> [WORK ORDER] State how many lines in the records below contain the word "agent". Nothing else is needed.

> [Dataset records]

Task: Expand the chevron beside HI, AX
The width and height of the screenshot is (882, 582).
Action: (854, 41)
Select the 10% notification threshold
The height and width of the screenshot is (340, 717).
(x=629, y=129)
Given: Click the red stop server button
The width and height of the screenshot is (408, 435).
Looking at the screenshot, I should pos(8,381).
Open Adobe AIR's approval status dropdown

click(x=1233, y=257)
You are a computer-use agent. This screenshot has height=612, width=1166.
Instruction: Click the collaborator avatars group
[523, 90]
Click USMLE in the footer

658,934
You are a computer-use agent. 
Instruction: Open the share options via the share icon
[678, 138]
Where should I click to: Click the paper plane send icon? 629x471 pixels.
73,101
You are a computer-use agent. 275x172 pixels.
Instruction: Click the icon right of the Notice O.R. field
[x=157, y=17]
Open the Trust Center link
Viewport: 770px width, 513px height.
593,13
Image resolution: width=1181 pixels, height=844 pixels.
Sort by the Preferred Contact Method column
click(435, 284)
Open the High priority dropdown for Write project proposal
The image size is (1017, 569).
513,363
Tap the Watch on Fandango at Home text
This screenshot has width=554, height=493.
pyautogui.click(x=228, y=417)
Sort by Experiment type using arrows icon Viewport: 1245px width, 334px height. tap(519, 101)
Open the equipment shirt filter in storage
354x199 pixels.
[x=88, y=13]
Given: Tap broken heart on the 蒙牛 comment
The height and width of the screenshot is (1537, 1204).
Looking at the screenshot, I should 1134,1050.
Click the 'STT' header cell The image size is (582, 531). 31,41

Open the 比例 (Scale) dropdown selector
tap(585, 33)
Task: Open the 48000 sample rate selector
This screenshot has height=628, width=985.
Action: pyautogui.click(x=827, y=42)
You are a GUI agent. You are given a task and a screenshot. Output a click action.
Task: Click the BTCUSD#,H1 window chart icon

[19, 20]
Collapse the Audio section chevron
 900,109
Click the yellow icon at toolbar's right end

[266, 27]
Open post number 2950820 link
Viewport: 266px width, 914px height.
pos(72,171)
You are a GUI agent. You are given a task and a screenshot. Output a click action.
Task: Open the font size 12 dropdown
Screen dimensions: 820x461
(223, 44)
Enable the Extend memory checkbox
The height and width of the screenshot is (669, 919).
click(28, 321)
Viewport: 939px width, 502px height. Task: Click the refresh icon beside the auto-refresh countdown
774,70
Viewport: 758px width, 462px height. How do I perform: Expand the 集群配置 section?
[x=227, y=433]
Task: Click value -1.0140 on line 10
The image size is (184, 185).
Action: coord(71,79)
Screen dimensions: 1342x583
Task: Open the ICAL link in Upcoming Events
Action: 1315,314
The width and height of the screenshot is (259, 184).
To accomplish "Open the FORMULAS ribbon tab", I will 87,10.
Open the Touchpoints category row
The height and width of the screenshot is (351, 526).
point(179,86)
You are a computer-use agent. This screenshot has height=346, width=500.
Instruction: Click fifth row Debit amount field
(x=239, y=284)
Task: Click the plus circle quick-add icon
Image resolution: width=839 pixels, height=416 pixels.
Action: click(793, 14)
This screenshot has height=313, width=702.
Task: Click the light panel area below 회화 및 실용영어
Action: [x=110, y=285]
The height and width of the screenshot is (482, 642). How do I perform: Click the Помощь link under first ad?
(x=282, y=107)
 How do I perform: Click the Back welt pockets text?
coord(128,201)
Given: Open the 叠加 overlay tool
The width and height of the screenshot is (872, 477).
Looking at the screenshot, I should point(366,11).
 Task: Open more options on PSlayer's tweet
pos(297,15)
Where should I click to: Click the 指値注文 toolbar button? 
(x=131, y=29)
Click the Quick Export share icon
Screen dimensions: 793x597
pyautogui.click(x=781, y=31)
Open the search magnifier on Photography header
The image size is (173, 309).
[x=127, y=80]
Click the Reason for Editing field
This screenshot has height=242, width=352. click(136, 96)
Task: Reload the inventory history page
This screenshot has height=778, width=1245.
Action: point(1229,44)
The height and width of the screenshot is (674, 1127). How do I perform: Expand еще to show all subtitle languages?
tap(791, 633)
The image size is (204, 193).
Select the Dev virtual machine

> [EXERCISE ANSWER] 6